**Activity:**
I need every line that includes the word "status" copied from the material.
==================================================
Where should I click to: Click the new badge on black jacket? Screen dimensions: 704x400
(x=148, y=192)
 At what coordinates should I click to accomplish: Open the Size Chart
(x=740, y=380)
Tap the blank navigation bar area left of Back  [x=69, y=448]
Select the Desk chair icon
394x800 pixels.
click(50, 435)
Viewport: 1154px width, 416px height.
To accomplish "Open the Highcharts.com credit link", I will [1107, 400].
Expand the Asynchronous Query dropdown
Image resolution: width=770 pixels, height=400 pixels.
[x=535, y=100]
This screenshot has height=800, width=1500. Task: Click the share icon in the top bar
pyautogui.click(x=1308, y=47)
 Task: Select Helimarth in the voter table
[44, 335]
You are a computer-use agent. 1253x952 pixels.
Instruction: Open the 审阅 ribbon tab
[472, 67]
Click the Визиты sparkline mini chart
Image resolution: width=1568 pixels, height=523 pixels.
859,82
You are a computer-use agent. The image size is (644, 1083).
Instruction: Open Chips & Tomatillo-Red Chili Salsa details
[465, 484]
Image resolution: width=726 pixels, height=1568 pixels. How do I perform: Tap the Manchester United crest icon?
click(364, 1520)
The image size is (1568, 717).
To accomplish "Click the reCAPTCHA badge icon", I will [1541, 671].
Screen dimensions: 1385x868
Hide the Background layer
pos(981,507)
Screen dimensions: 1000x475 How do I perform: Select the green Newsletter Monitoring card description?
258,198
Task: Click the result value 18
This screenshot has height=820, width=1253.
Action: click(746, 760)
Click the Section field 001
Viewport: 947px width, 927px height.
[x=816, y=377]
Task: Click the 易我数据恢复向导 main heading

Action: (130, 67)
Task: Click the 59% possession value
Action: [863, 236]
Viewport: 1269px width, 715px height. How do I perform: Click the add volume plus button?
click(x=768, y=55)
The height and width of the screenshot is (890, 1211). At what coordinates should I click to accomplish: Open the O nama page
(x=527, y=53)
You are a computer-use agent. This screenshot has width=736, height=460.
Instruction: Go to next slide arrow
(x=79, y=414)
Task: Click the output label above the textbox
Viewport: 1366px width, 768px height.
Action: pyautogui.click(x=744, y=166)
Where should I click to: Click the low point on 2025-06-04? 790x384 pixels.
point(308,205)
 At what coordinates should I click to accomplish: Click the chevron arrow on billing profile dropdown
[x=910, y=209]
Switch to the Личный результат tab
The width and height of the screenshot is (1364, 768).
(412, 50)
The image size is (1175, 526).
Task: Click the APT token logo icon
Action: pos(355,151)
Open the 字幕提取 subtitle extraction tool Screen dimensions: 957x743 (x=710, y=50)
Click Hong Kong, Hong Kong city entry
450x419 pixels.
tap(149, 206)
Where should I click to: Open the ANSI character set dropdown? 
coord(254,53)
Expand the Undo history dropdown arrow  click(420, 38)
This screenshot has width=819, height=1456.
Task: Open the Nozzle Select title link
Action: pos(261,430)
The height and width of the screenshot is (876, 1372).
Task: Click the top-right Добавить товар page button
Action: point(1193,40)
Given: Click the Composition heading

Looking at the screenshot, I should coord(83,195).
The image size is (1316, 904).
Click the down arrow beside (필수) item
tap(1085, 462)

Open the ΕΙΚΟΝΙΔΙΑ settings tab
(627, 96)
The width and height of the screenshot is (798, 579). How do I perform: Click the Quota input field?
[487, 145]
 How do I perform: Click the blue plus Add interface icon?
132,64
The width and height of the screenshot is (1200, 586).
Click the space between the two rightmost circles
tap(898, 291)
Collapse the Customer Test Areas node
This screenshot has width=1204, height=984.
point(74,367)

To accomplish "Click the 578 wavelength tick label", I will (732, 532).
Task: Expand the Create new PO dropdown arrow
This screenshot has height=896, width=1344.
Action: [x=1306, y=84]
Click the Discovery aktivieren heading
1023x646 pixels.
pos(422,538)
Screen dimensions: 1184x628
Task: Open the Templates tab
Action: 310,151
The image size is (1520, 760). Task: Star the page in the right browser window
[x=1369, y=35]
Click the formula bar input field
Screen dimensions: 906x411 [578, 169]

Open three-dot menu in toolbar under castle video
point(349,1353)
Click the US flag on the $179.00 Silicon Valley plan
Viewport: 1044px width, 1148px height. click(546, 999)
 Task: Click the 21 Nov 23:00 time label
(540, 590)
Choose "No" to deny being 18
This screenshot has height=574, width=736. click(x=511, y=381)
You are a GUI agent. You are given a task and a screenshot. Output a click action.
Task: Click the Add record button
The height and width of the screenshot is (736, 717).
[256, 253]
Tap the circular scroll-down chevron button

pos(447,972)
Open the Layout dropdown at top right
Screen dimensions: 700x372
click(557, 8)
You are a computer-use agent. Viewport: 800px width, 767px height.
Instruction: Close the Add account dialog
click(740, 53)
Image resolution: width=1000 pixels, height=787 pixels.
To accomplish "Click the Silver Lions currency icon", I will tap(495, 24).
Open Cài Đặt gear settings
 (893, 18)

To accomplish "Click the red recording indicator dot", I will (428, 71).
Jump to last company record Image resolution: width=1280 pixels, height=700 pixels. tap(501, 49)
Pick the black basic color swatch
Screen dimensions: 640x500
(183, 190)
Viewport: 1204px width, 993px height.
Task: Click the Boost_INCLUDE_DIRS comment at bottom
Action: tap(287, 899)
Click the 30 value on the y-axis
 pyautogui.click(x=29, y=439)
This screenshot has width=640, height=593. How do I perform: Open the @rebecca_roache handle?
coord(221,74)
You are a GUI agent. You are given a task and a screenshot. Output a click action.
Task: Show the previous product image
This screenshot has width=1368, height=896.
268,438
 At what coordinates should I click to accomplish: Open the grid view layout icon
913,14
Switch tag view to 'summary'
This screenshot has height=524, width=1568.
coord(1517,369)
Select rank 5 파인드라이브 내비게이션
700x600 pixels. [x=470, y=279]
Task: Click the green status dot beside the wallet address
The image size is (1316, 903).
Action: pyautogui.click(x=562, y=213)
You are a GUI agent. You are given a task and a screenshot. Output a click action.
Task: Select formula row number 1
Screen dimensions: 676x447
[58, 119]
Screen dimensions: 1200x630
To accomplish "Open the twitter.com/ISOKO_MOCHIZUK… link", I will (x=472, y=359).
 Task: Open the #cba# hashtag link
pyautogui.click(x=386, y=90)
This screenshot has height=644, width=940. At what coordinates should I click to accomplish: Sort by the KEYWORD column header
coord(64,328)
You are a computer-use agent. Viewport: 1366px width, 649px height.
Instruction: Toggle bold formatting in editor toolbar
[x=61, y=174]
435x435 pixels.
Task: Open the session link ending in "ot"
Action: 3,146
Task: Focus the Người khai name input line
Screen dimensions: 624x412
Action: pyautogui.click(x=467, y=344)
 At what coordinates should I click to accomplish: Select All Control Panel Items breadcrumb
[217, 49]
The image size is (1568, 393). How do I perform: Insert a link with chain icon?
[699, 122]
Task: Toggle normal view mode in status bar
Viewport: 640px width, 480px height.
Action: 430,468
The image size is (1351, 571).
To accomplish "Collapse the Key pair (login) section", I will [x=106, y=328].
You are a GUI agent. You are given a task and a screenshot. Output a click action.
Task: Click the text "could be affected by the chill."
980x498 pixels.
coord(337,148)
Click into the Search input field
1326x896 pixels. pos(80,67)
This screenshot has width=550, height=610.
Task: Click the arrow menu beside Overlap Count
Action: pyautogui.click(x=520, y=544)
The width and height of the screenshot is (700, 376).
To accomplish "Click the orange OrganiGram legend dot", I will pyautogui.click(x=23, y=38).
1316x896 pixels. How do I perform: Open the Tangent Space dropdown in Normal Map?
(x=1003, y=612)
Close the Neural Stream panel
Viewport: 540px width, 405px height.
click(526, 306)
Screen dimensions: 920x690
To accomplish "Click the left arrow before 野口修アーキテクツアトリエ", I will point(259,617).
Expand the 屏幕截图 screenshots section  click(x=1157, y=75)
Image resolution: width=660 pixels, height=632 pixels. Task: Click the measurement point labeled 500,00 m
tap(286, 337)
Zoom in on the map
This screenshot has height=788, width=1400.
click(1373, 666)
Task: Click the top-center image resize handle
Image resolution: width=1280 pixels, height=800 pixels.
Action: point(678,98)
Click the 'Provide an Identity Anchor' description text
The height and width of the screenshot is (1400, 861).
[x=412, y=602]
==================================================
**Solution to the problem:**
Task: Click the green status dot beside the wallet address
Task: Toggle normal view mode in status bar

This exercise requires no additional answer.